* Start Stored rows *

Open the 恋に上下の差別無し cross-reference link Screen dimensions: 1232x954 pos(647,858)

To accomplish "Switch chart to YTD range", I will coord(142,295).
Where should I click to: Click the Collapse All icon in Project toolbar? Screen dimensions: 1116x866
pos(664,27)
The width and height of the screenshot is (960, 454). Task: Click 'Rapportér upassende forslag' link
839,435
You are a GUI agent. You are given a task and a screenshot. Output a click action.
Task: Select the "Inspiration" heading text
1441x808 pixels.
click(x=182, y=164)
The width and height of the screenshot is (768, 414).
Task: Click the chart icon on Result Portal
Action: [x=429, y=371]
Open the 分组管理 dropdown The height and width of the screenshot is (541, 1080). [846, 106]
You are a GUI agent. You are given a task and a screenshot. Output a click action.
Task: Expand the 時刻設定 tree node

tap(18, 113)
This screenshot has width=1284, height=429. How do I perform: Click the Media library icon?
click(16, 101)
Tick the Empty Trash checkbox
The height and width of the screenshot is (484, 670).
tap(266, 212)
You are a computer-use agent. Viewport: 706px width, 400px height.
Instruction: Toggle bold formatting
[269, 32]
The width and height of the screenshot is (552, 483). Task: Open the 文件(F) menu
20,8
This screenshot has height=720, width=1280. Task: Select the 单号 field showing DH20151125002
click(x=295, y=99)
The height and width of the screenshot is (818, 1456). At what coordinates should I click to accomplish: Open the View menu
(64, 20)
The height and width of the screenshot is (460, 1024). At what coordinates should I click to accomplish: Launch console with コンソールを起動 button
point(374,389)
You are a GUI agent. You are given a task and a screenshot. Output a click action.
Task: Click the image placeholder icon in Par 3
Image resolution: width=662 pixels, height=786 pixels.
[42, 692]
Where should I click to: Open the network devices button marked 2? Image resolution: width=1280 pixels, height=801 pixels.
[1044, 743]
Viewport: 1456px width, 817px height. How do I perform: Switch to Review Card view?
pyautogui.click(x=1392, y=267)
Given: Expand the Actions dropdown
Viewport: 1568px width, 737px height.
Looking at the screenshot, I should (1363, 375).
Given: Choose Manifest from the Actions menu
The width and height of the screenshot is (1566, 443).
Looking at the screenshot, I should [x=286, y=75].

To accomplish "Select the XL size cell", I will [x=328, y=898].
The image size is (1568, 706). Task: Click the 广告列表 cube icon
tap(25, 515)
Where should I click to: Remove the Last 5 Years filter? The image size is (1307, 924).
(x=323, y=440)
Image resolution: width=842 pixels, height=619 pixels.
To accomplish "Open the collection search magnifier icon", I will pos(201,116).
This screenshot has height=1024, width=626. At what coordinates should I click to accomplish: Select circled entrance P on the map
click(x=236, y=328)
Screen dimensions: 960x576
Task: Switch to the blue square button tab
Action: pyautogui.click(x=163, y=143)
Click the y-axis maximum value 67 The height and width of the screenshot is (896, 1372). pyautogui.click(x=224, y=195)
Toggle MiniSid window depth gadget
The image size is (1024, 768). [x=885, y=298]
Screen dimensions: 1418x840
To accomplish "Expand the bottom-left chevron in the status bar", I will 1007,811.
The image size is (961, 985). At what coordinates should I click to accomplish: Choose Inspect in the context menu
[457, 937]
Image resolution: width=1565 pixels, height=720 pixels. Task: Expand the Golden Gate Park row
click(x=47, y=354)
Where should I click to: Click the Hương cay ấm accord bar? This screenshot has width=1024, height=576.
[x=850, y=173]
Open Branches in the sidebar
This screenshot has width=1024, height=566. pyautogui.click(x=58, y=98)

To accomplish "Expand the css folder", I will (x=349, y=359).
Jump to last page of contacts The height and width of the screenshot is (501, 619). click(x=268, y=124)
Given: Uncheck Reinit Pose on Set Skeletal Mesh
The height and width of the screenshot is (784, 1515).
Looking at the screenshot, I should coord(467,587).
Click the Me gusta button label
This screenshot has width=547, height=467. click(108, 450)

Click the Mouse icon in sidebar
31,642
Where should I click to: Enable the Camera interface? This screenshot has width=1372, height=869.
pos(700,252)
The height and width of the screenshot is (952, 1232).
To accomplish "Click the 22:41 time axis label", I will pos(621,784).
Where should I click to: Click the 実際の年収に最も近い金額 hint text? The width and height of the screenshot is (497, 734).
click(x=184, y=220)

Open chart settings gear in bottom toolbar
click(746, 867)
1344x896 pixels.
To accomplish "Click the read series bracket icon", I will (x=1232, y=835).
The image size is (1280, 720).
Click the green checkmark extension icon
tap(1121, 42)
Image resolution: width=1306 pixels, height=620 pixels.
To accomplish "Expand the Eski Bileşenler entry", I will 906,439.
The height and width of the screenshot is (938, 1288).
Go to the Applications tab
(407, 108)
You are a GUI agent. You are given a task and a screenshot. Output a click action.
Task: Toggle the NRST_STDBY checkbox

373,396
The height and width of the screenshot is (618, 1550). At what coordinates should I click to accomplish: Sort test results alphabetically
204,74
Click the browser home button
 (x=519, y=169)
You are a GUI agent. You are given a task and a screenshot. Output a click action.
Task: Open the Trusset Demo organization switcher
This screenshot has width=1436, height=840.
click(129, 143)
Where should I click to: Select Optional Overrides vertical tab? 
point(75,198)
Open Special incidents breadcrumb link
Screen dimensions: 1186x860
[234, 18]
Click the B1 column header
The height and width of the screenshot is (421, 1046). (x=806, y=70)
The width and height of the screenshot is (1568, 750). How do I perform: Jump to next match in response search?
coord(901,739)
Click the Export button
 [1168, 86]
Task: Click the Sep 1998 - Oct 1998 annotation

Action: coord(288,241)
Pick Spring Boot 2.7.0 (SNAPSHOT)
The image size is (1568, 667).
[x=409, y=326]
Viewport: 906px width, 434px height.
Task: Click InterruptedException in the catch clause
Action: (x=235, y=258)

* End Stored rows *

== Task instructions ==
Reproduce all of the records above word for word.

== Answer to the problem ==
Open the 恋に上下の差別無し cross-reference link Screen dimensions: 1232x954 pos(647,858)

To accomplish "Switch chart to YTD range", I will coord(142,295).
Where should I click to: Click the Collapse All icon in Project toolbar? Screen dimensions: 1116x866
pos(664,27)
The width and height of the screenshot is (960, 454). Task: Click 'Rapportér upassende forslag' link
839,435
You are a GUI agent. You are given a task and a screenshot. Output a click action.
Task: Select the "Inspiration" heading text
1441x808 pixels.
click(x=182, y=164)
The width and height of the screenshot is (768, 414).
Task: Click the chart icon on Result Portal
Action: [x=429, y=371]
Open the 分组管理 dropdown The height and width of the screenshot is (541, 1080). [846, 106]
You are a GUI agent. You are given a task and a screenshot. Output a click action.
Task: Expand the 時刻設定 tree node

tap(18, 113)
This screenshot has width=1284, height=429. How do I perform: Click the Media library icon?
click(16, 101)
Tick the Empty Trash checkbox
The height and width of the screenshot is (484, 670).
tap(266, 212)
You are a computer-use agent. Viewport: 706px width, 400px height.
Instruction: Toggle bold formatting
[269, 32]
The width and height of the screenshot is (552, 483). Task: Open the 文件(F) menu
20,8
This screenshot has height=720, width=1280. Task: Select the 单号 field showing DH20151125002
click(x=295, y=99)
The height and width of the screenshot is (818, 1456). At what coordinates should I click to accomplish: Open the View menu
(64, 20)
The height and width of the screenshot is (460, 1024). At what coordinates should I click to accomplish: Launch console with コンソールを起動 button
point(374,389)
You are a GUI agent. You are given a task and a screenshot. Output a click action.
Task: Click the image placeholder icon in Par 3
Image resolution: width=662 pixels, height=786 pixels.
[42, 692]
Where should I click to: Open the network devices button marked 2? Image resolution: width=1280 pixels, height=801 pixels.
[1044, 743]
Viewport: 1456px width, 817px height. How do I perform: Switch to Review Card view?
pyautogui.click(x=1392, y=267)
Given: Expand the Actions dropdown
Viewport: 1568px width, 737px height.
Looking at the screenshot, I should (1363, 375).
Given: Choose Manifest from the Actions menu
The width and height of the screenshot is (1566, 443).
Looking at the screenshot, I should [x=286, y=75].

To accomplish "Select the XL size cell", I will [x=328, y=898].
The image size is (1568, 706). Task: Click the 广告列表 cube icon
tap(25, 515)
Where should I click to: Remove the Last 5 Years filter? The image size is (1307, 924).
(x=323, y=440)
Image resolution: width=842 pixels, height=619 pixels.
To accomplish "Open the collection search magnifier icon", I will pos(201,116).
This screenshot has height=1024, width=626. At what coordinates should I click to accomplish: Select circled entrance P on the map
click(x=236, y=328)
Screen dimensions: 960x576
Task: Switch to the blue square button tab
Action: pyautogui.click(x=163, y=143)
Click the y-axis maximum value 67 The height and width of the screenshot is (896, 1372). pyautogui.click(x=224, y=195)
Toggle MiniSid window depth gadget
The image size is (1024, 768). [x=885, y=298]
Screen dimensions: 1418x840
To accomplish "Expand the bottom-left chevron in the status bar", I will 1007,811.
The image size is (961, 985). At what coordinates should I click to accomplish: Choose Inspect in the context menu
[457, 937]
Image resolution: width=1565 pixels, height=720 pixels. Task: Expand the Golden Gate Park row
click(x=47, y=354)
Where should I click to: Click the Hương cay ấm accord bar? This screenshot has width=1024, height=576.
[x=850, y=173]
Open Branches in the sidebar
This screenshot has width=1024, height=566. pyautogui.click(x=58, y=98)

To accomplish "Expand the css folder", I will (x=349, y=359).
Jump to last page of contacts The height and width of the screenshot is (501, 619). click(x=268, y=124)
Given: Uncheck Reinit Pose on Set Skeletal Mesh
The height and width of the screenshot is (784, 1515).
Looking at the screenshot, I should coord(467,587).
Click the Me gusta button label
This screenshot has width=547, height=467. click(108, 450)

Click the Mouse icon in sidebar
31,642
Where should I click to: Enable the Camera interface? This screenshot has width=1372, height=869.
pos(700,252)
The height and width of the screenshot is (952, 1232).
To accomplish "Click the 22:41 time axis label", I will pos(621,784).
Where should I click to: Click the 実際の年収に最も近い金額 hint text? The width and height of the screenshot is (497, 734).
click(x=184, y=220)

Open chart settings gear in bottom toolbar
click(746, 867)
1344x896 pixels.
To accomplish "Click the read series bracket icon", I will (x=1232, y=835).
The image size is (1280, 720).
Click the green checkmark extension icon
tap(1121, 42)
Image resolution: width=1306 pixels, height=620 pixels.
To accomplish "Expand the Eski Bileşenler entry", I will 906,439.
The height and width of the screenshot is (938, 1288).
Go to the Applications tab
(407, 108)
You are a GUI agent. You are given a task and a screenshot. Output a click action.
Task: Toggle the NRST_STDBY checkbox

373,396
The height and width of the screenshot is (618, 1550). At what coordinates should I click to accomplish: Sort test results alphabetically
204,74
Click the browser home button
 (x=519, y=169)
You are a GUI agent. You are given a task and a screenshot. Output a click action.
Task: Open the Trusset Demo organization switcher
This screenshot has width=1436, height=840.
click(129, 143)
Where should I click to: Select Optional Overrides vertical tab? 
point(75,198)
Open Special incidents breadcrumb link
Screen dimensions: 1186x860
[234, 18]
Click the B1 column header
The height and width of the screenshot is (421, 1046). (x=806, y=70)
The width and height of the screenshot is (1568, 750). How do I perform: Jump to next match in response search?
coord(901,739)
Click the Export button
 [1168, 86]
Task: Click the Sep 1998 - Oct 1998 annotation

Action: coord(288,241)
Pick Spring Boot 2.7.0 (SNAPSHOT)
The image size is (1568, 667).
[x=409, y=326]
Viewport: 906px width, 434px height.
Task: Click InterruptedException in the catch clause
Action: (x=235, y=258)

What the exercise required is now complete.